§ **Reading passage**
Begin

In 2012, Keaton Mowery and Hovav Shacham of UC San Diego published Pixel Perfect: Fingerprinting Canvas in HTML5 at the Web 2.0 Security and Privacy workshop. They showed that asking a browser to render text and WebGL scenes into a <canvas> element, then reading the pixels back, produced a fingerprint that was, in their words, consistent, high-entropy, orthogonal to other fingerprints, transparent to the user, and readily obtainable. The entropy was modest on its own. Across 294 browser instances they saw 116 distinct fingerprints from text rendering, about 5.73 bits. The valuable word in their list is orthogonal. Canvas entropy is mostly independent of screen resolution and the JavaScript capability signals, so it adds to the budget rather than overlapping it. That independence is why every serious fingerprinting library since has a canvas source, and why the open-source FingerprintJS ships two canvas images by default.
The reason a canvas readback varies between machines at all is worth understanding, because it is the same reason canvas is hard to defend. When a browser rasterizes text or a 3D scene, the exact bytes that land in the pixel buffer depend on the GPU model, the graphics driver version, the anti-aliasing and sub-pixel rendering settings, the installed fonts the browser falls back to, and the floating-point behavior of the rendering pipeline. None of those is something the page asks for directly. They are emergent properties of the hardware and software stack underneath the browser, surfaced through an API that was designed for drawing, not identification. Two machines running the identical browser version on identical operating systems can still differ in their canvas output if they have different GPUs. That is the source of the entropy, and it is also why the signal is stable across browser updates: a software update does not swap your graphics card.
The entropy budget has a shape that changes over time, and the practical lesson is that a fingerprinting library is never finished. Signals decay as browsers patch them and new signals appear as browsers ship new APIs. WebGPU is the clearest current example: it exposes adapter and limit information that, like WebGL before it, leaks the GPU and driver stack, and it arrived after most of the academic literature was written. A library that froze its source list in 2018 would be measurably worse today, not because the old signals stopped working but because the population shifted around them. This is why reading the open-source source tree is the right way to take the current pulse of the field. It is a living list, updated as the browsers move.
The FingerprintJS signal set
FingerprintJS is an MIT-licensed TypeScript library, currently at v5.2.0 (released April 2026), that does exactly what the entropy budget suggests. It queries a fixed list of browser attributes, normalizes them, and hashes them into a visitor identifier. The current source tree has the collection sources broken out into individual files, and reading their names is the fastest way to understand what the library actually spends its budget on.

End

§ **Problem 1**
Using the canvas fingerprinting passage, answer each question in a few words.
(a) How many distinct text-rendering fingerprints did the 2012 study see across 294 browser instances?
(b) Which API does the passage call the clearest current example of a newly appearing signal?
(c) What version number of FingerprintJS does the passage give as current?
§ **Problem 2**
Rewrite the canvas fingerprinting passage starting with "The FingerprintJS signal" and going on through "its budget on.", putting "browser identifier" wherever "visitor identifier" appears.

§ **Given records**
Begin

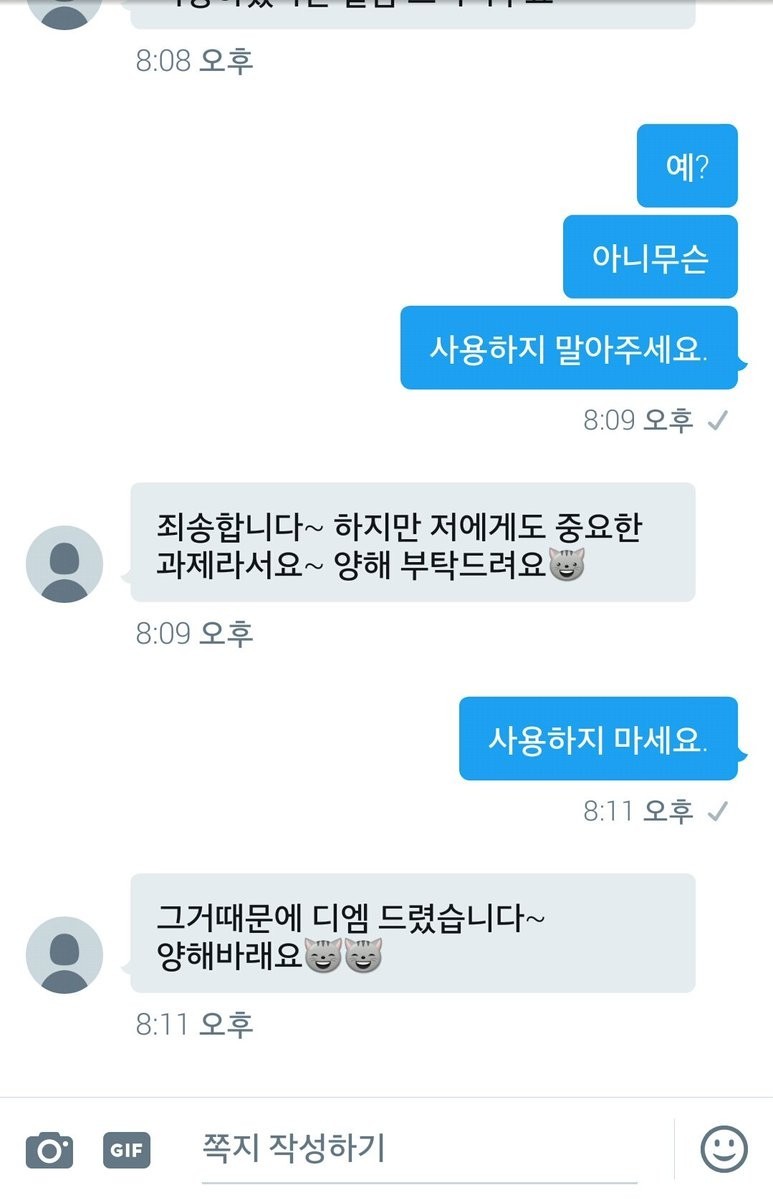773x1200 pixels.
Task: Tap the checkmark beside 8:11 오후 timestamp
Action: point(716,812)
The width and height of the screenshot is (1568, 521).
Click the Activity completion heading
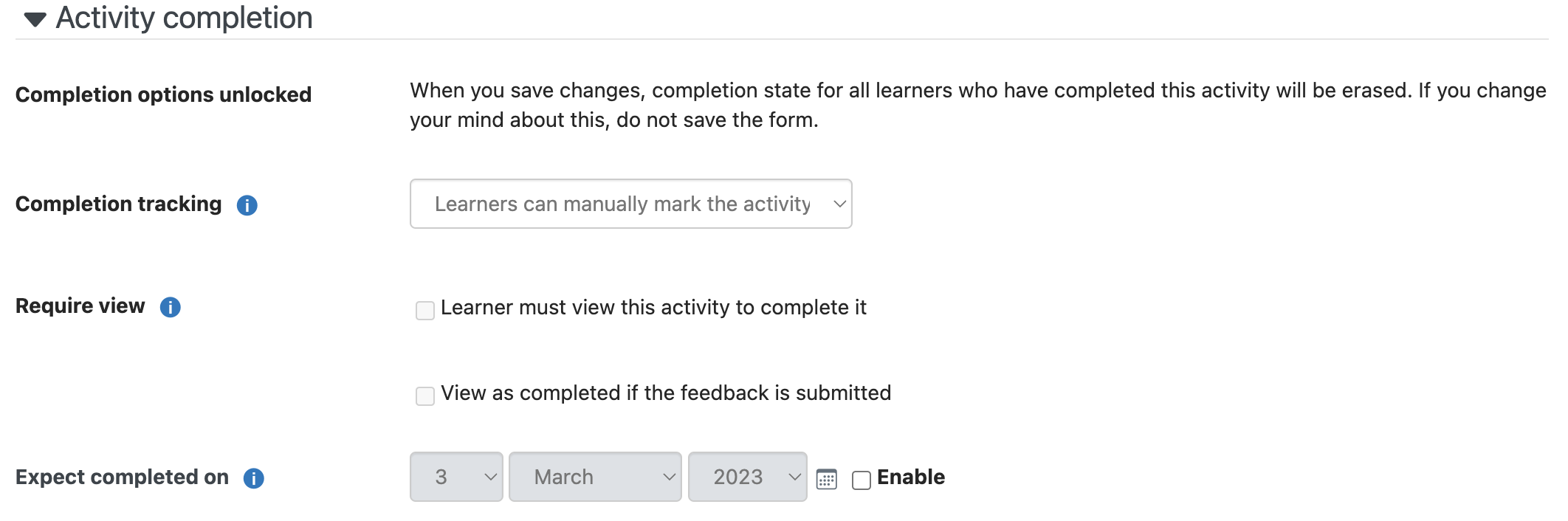185,18
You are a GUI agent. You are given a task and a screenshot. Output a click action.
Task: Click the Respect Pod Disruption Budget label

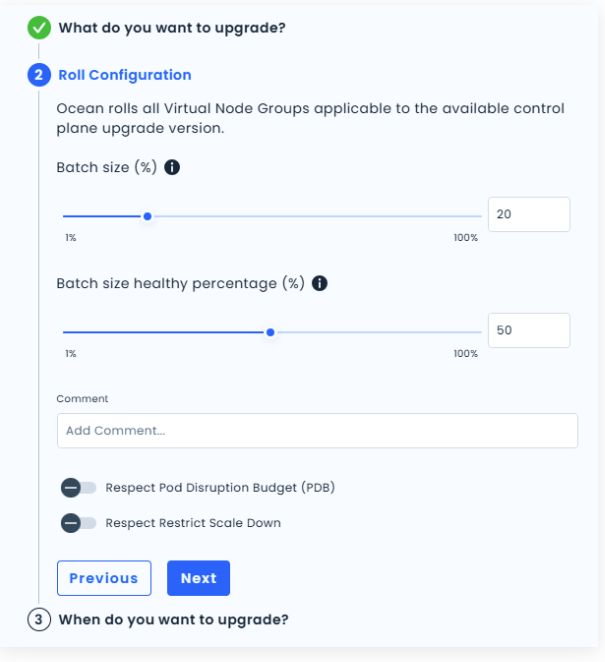coord(219,488)
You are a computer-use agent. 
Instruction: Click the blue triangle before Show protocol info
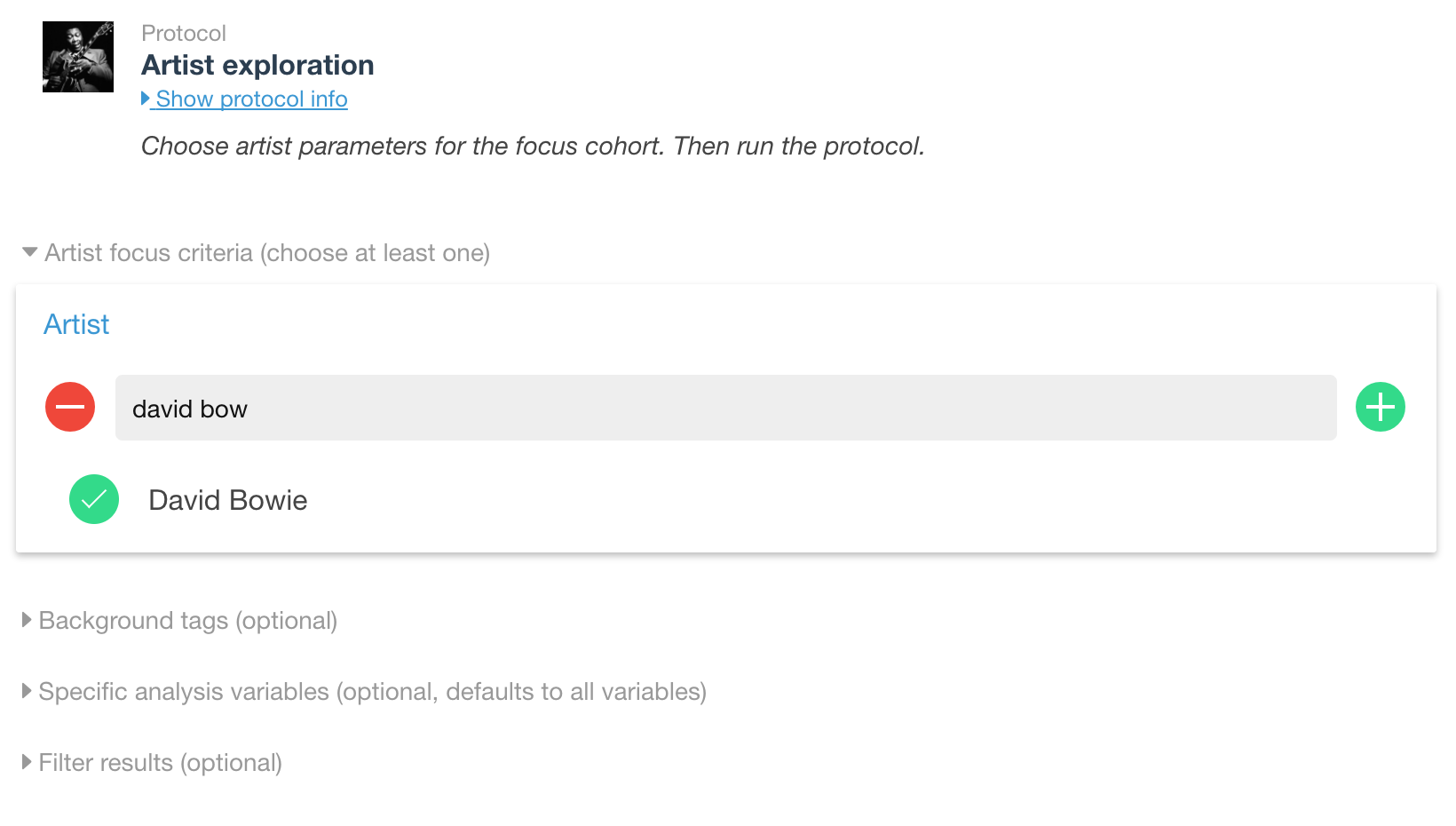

End

§ **Full output 1**
(a) 116
(b) WebGPU
(c) v5.2.0

§ **Full output 2**
The FingerprintJS signal set
FingerprintJS is an MIT-licensed TypeScript library, currently at v5.2.0 (released April 2026), that does exactly what the entropy budget suggests. It queries a fixed list of browser attributes, normalizes them, and hashes them into a browser identifier. The current source tree has the collection sources broken out into individual files, and reading their names is the fastest way to understand what the library actually spends its budget on.